Segment Start: DATA PROVIDED
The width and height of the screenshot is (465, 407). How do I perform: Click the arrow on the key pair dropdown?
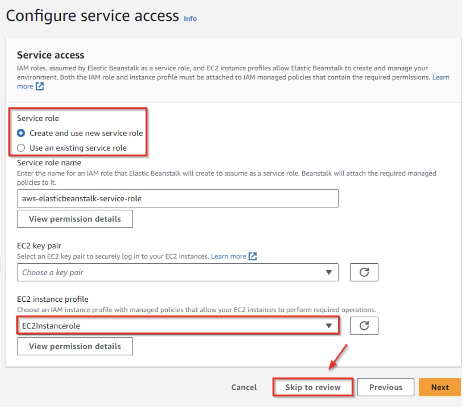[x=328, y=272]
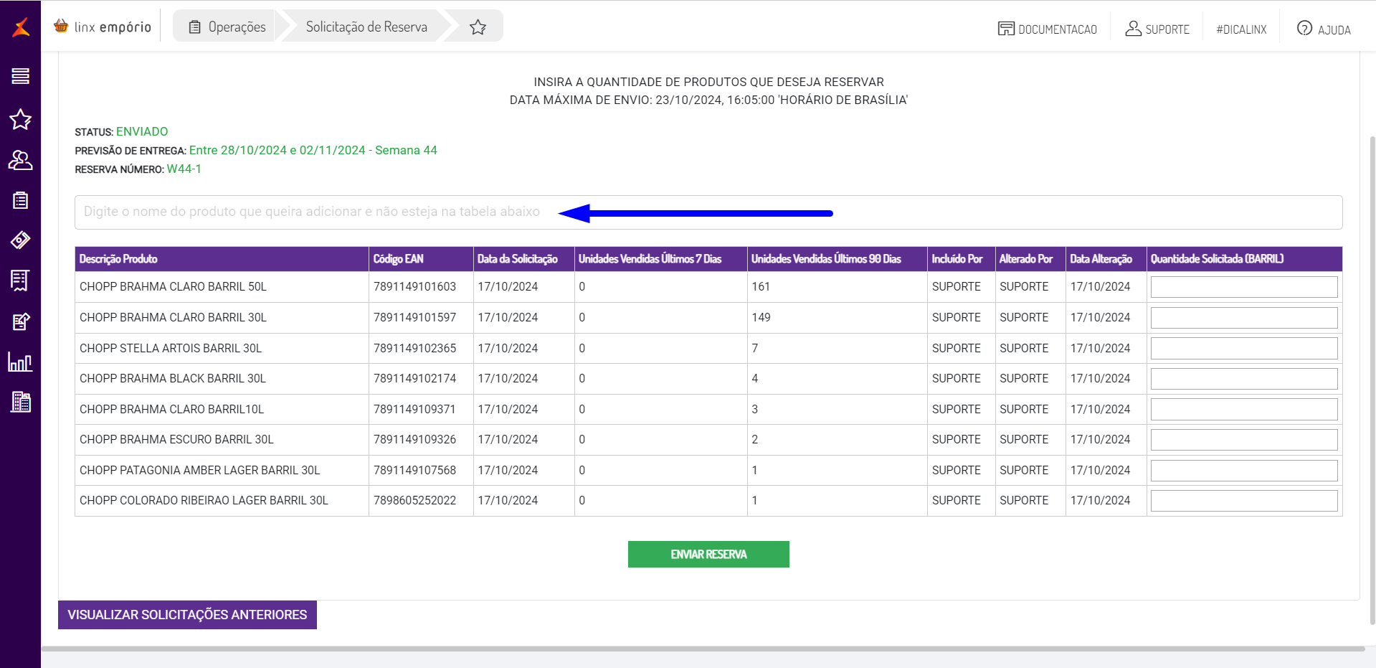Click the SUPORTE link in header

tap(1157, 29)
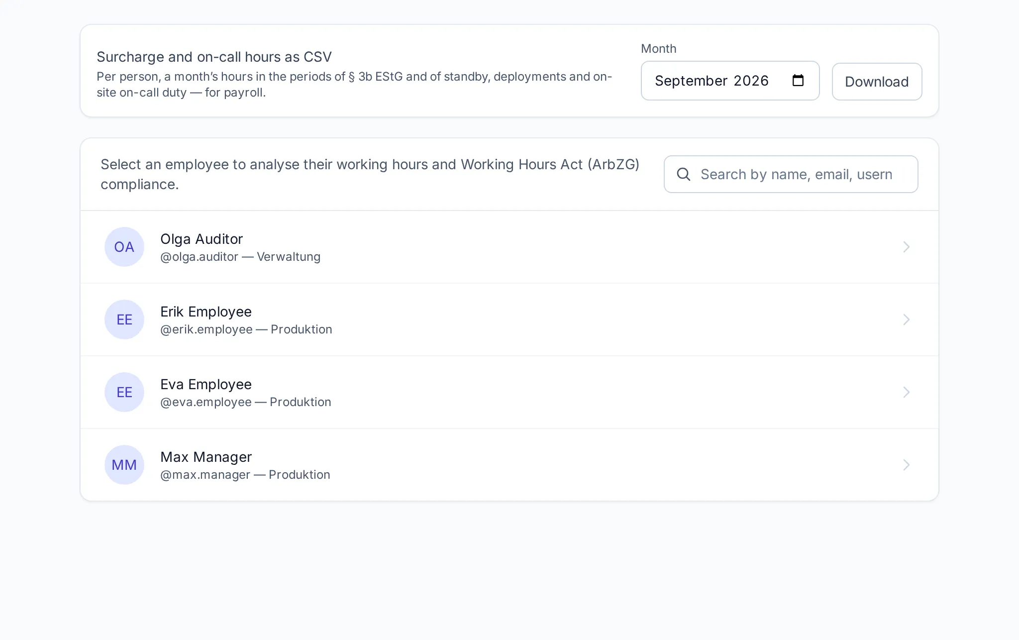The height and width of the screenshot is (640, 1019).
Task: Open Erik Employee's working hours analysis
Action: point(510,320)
Segment End: DATA PROVIDED
Segment Start: DATA PROVIDED
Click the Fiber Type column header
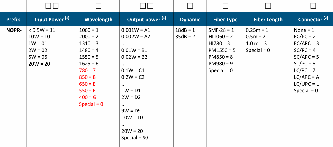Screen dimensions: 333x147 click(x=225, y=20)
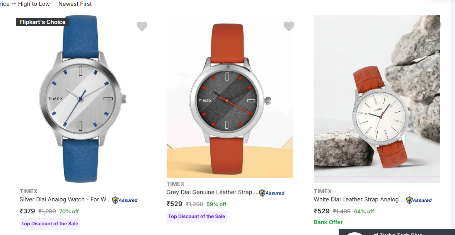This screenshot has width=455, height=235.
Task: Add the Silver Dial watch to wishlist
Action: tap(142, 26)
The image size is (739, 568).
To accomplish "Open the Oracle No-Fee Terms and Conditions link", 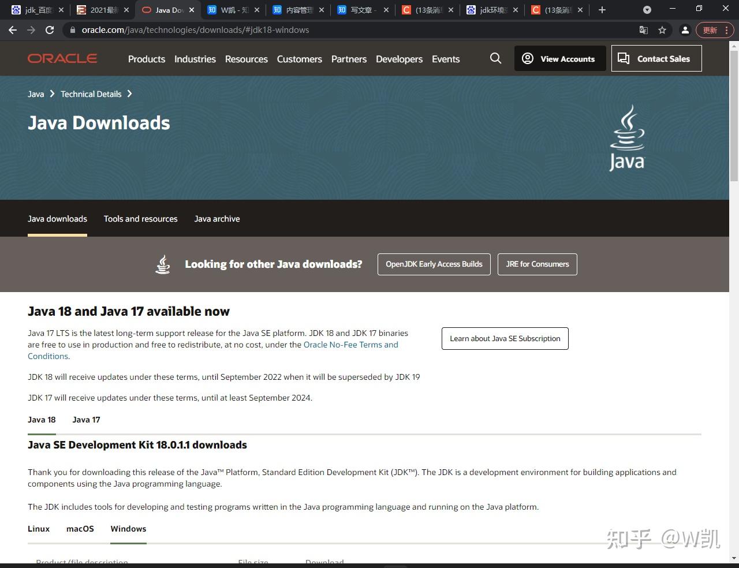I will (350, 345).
Segment End: DATA PROVIDED
**TASK TO CARRY OUT**.
Return, exactly as they stand, the lines above from the one with "Click the Fiber Type column header" to the one with "The image size is (739, 568).", omitting any pictures among them.

**SOLUTION TO THE PROBLEM**.
Click the Fiber Type column header
Screen dimensions: 333x147 click(x=225, y=20)
This screenshot has width=455, height=235.
Task: Add the Silver Dial watch to wishlist
Action: tap(142, 26)
The image size is (739, 568).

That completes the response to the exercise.